START RECORD EXCERPTS

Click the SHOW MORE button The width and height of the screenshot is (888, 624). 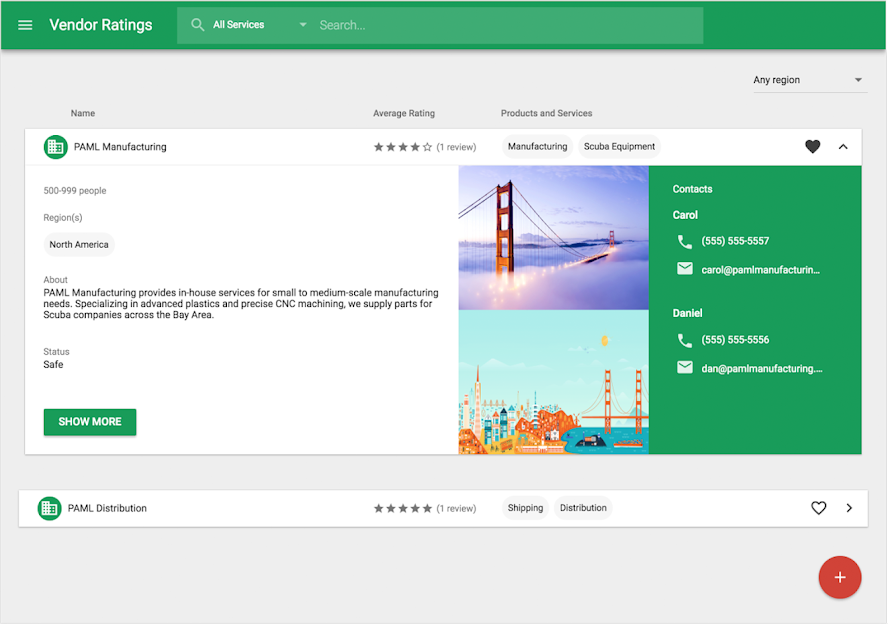[90, 422]
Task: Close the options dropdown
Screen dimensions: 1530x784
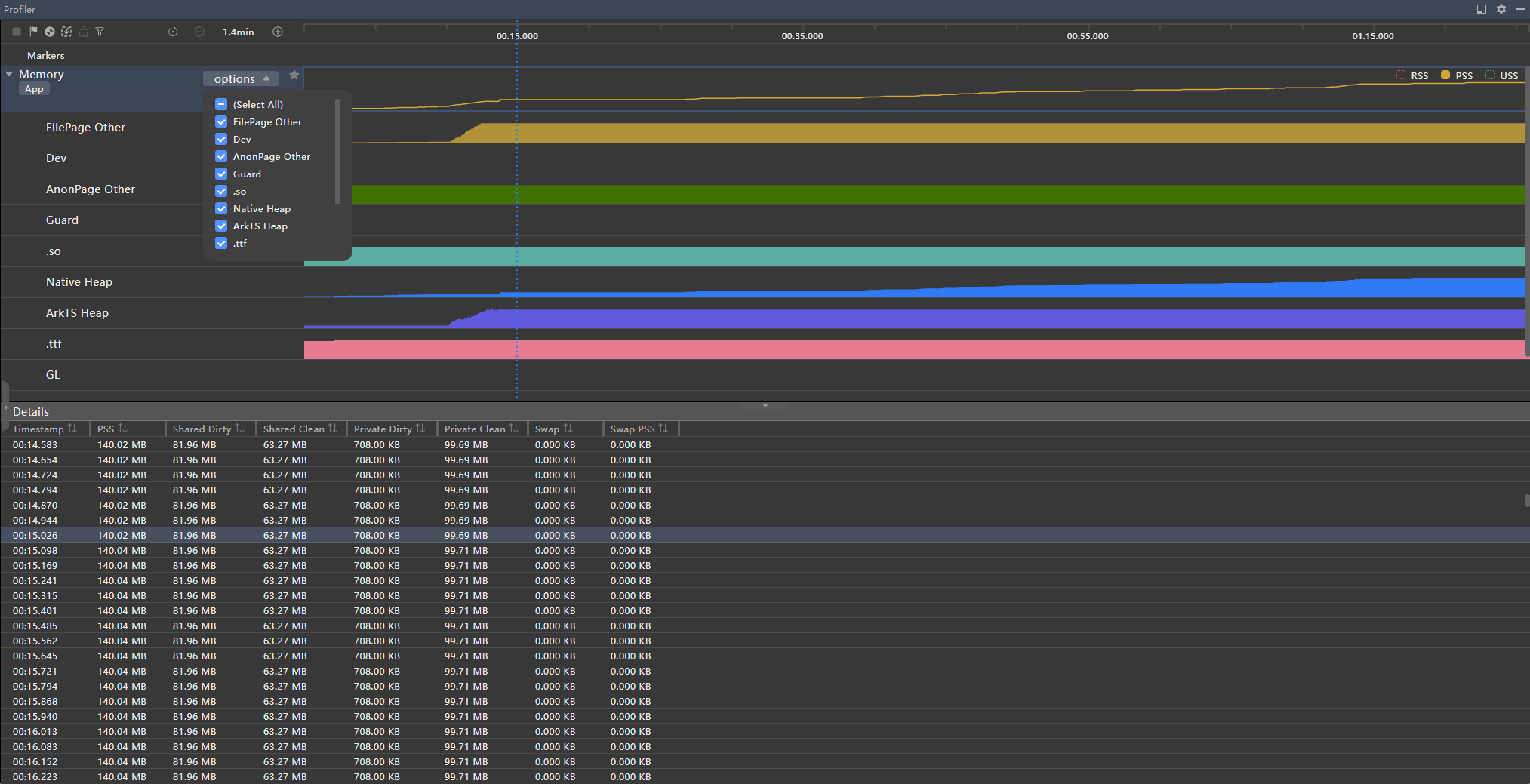Action: tap(241, 78)
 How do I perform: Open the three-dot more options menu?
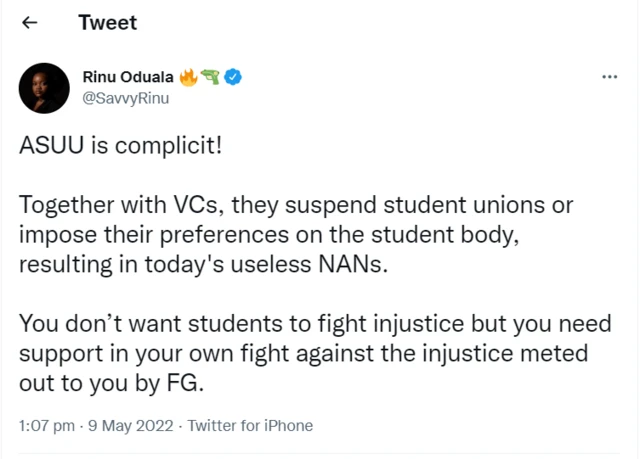click(x=609, y=77)
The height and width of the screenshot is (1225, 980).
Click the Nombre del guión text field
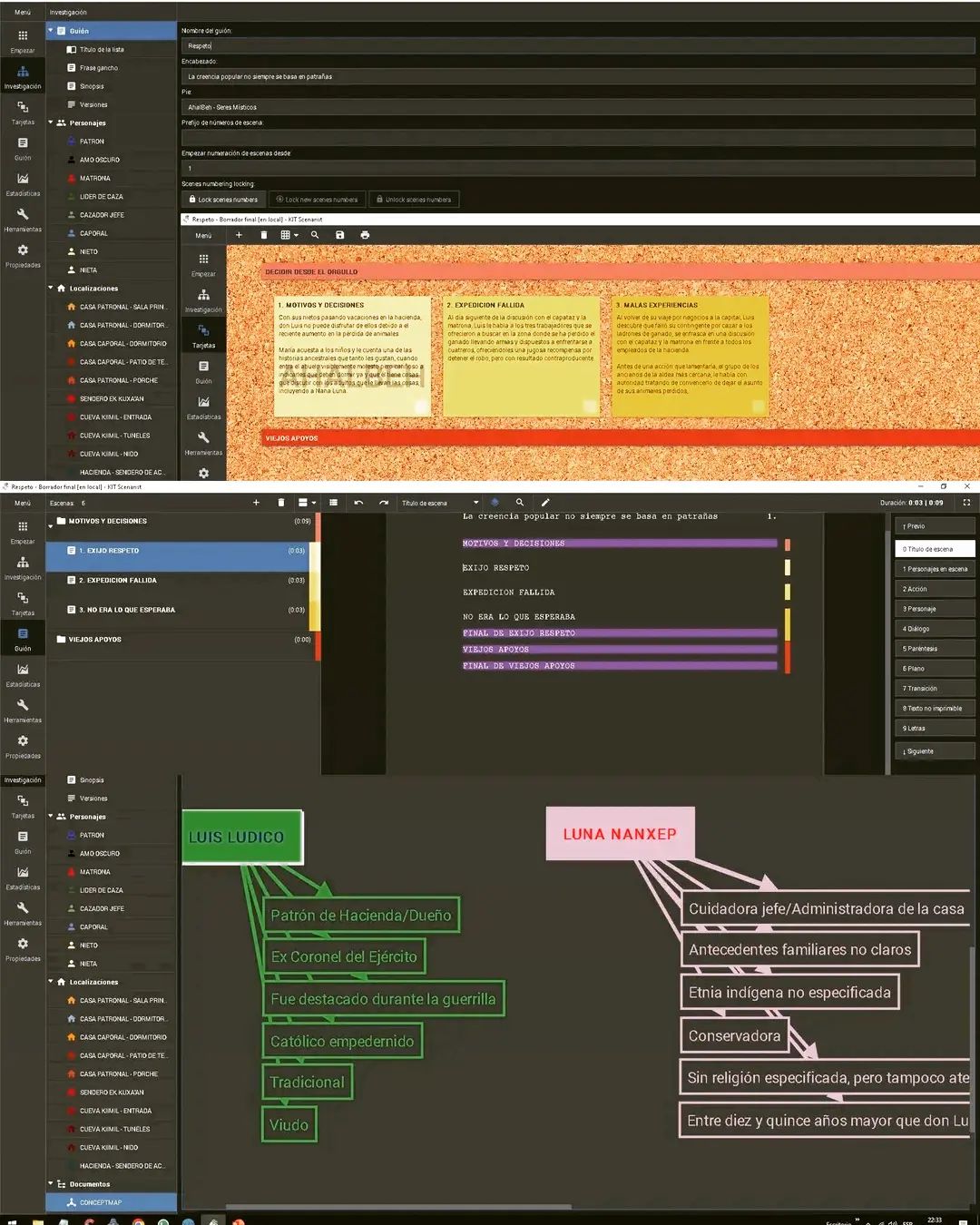[577, 45]
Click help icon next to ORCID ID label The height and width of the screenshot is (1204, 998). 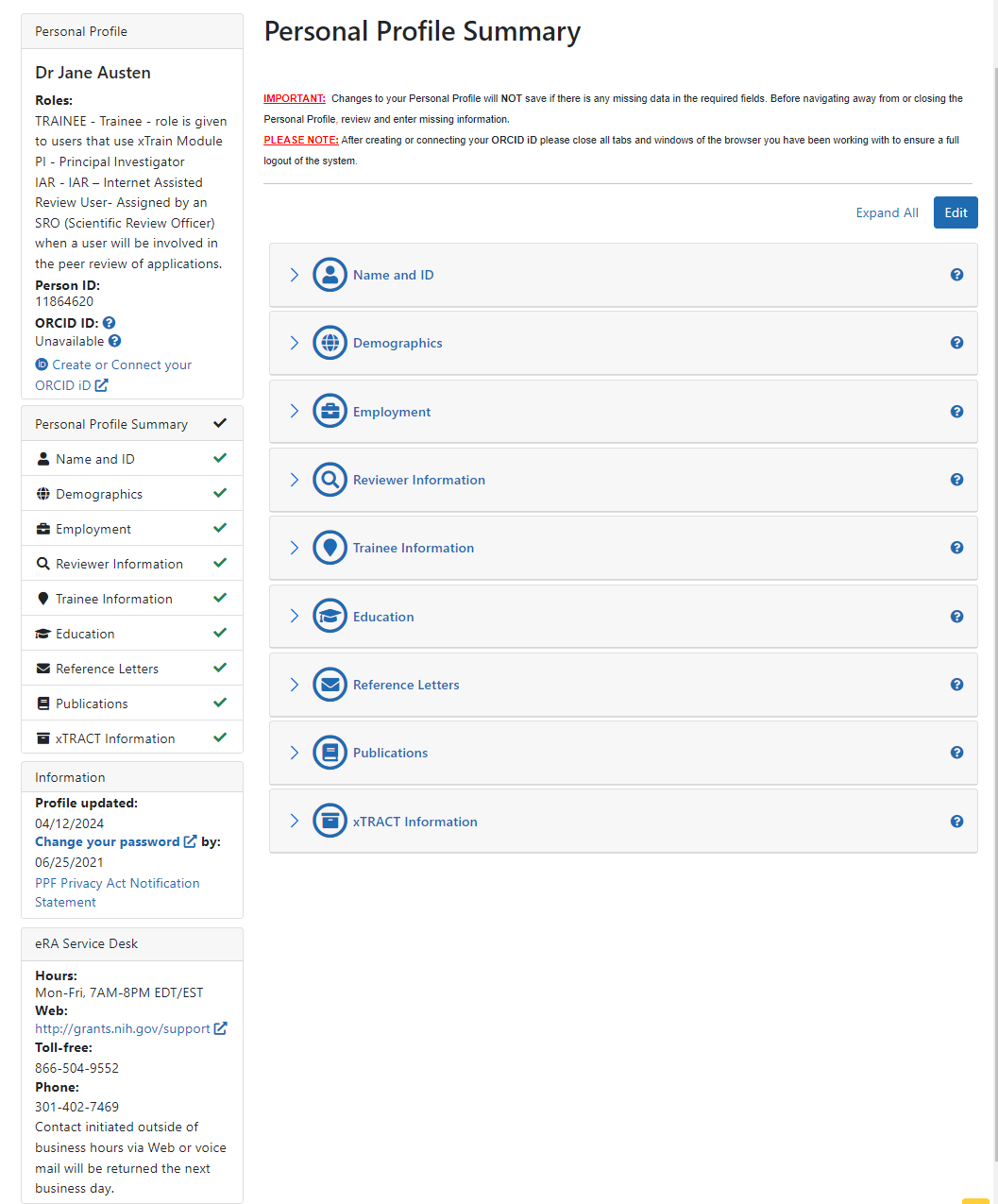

END RECORD EXCERPTS

WORK ITEM> In the records above, locate the line containing "Screen dimensions: 1530x784", then copy exactly that line and every line after it through the end, omitting pictures.

SOLUTION TO THIS EXERCISE>
Screen dimensions: 1530x784
Action: tap(241, 78)
 How do I perform: Open the three-dot more options menu?
click(x=609, y=77)
The height and width of the screenshot is (1225, 980).
Click the Nombre del guión text field
[577, 45]
Click help icon next to ORCID ID label The height and width of the screenshot is (1204, 998). 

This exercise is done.